LIST OF TASKS -
1. Write out the part of the essay on choosing healing that runs from "Five leaps forward" up to and including "on this planet.".
2. In the essay on choosing healing, how many years of an otherwise broken relationship with the father did forgiveness restore faith, communication and love into?

╭─ DOCUMENT EXCERPT

Choosing Healing

Even healers can be afraid of their healing…

Oh, how I’ve been aching for myself.

A pattern has emerged in this healing, loving, returning journey of mine back to me.

For the most part on this journey, I actively, courageously, mindfully choose love. I choose and I choose again, and in those times of consistent and powerful showing up for myself and in love and not fear, I reach a breakthrough. A breakthrough so potent and revolutionizing as to dismantle old, un-serving beliefs and permit a rise so completely anew in healing, in love, in bliss, in contentment.

My first reality-shaking breakthrough on this healing journey was forgiving my father for being human; and in doing so, restoring faith, communication and love, into 24 years of an otherwise broken relationship.

Forgiveness changed my and my father’s life and relationship with another, and it was the most liberating experience I’d endured yet. When his visit out in California was over and he left, I sunk deeply, even subconsciously, into a state of escapism and self-sabotage by drinking alcohol to excess, distracting myself with a partner with whom love did not exist, neglecting my self-care, my health, my self-love.

Five leaps forward and ten stumbles back. This resistance to healing continued for longer than I wish to admit, in my mind’s attempt to create more suffering in the wake of the rejuvenating healing that I had just allowed myself. Patterns.

Just a few weeks ago, I tuned in so deeply to myself that I ran the other way yet again. I sat gently and quietly enough to love myself back into remembering my life’s purpose.

The reason I am on this planet.

What I am here to share.

It felt good to know it, to return to it, to exhale and surrender to it.

And then, before I even knew what was happening, I found myself blocking out and engaging in various distraction and resistance techniques in attempt to un-see what I had seen. Truth.

Truth is scary. Truth is unavoidable. Truth will catch up to you and surface, no matter how far, how fast, how strategically you run. And once, and only, when truth– and self-awareness– are present, you can take monumental action.

╰─
╭─ DATASET RECORDS

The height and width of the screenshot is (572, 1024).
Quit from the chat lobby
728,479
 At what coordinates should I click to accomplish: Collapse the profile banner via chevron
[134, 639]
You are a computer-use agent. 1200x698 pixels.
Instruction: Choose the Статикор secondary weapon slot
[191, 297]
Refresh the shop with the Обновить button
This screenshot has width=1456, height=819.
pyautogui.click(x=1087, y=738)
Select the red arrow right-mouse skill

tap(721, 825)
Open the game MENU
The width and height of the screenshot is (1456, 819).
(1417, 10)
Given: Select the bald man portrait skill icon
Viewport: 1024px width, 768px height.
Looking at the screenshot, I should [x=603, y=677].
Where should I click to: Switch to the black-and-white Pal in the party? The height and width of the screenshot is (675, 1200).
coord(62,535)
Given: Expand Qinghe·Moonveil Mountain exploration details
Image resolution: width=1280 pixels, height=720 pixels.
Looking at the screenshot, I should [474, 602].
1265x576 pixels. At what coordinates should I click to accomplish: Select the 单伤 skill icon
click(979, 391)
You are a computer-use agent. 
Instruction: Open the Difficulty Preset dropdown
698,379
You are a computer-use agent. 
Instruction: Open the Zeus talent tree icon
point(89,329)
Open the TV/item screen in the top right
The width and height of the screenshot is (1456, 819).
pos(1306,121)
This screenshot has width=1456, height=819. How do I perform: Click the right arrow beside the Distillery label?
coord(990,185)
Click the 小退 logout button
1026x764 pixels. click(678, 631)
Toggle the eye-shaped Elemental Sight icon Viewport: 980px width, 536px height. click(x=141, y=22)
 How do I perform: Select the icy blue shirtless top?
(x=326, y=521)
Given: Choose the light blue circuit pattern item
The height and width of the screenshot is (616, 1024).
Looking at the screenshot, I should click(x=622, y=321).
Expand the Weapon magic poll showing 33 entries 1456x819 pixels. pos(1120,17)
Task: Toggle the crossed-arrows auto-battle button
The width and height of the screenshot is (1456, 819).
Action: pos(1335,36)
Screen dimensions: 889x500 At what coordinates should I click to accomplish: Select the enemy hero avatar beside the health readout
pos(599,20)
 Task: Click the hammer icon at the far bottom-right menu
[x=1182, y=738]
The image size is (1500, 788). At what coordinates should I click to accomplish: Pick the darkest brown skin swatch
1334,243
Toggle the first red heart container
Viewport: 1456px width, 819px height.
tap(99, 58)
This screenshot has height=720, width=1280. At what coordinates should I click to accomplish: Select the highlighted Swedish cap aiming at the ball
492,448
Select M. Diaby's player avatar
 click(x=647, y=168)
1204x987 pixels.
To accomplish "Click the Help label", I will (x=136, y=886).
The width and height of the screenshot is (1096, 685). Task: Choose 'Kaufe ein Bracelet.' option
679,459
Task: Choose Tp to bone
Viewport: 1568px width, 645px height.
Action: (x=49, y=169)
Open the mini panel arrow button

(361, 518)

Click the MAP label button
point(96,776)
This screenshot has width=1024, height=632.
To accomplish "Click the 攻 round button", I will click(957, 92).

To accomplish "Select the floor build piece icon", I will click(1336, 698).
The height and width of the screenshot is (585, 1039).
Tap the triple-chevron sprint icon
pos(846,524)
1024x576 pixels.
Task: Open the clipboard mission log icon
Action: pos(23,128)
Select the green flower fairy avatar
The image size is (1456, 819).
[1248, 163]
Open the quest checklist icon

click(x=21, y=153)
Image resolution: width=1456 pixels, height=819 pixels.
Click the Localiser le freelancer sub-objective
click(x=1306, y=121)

╰─

OUTPUTS FOR THE TASKS -
1.
Five leaps forward and ten stumbles back. This resistance to healing continued for longer than I wish to admit, in my mind’s attempt to create more suffering in the wake of the rejuvenating healing that I had just allowed myself. Patterns.

Just a few weeks ago, I tuned in so deeply to myself that I ran the other way yet again. I sat gently and quietly enough to love myself back into remembering my life’s purpose.

The reason I am on this planet.

2. 24 years.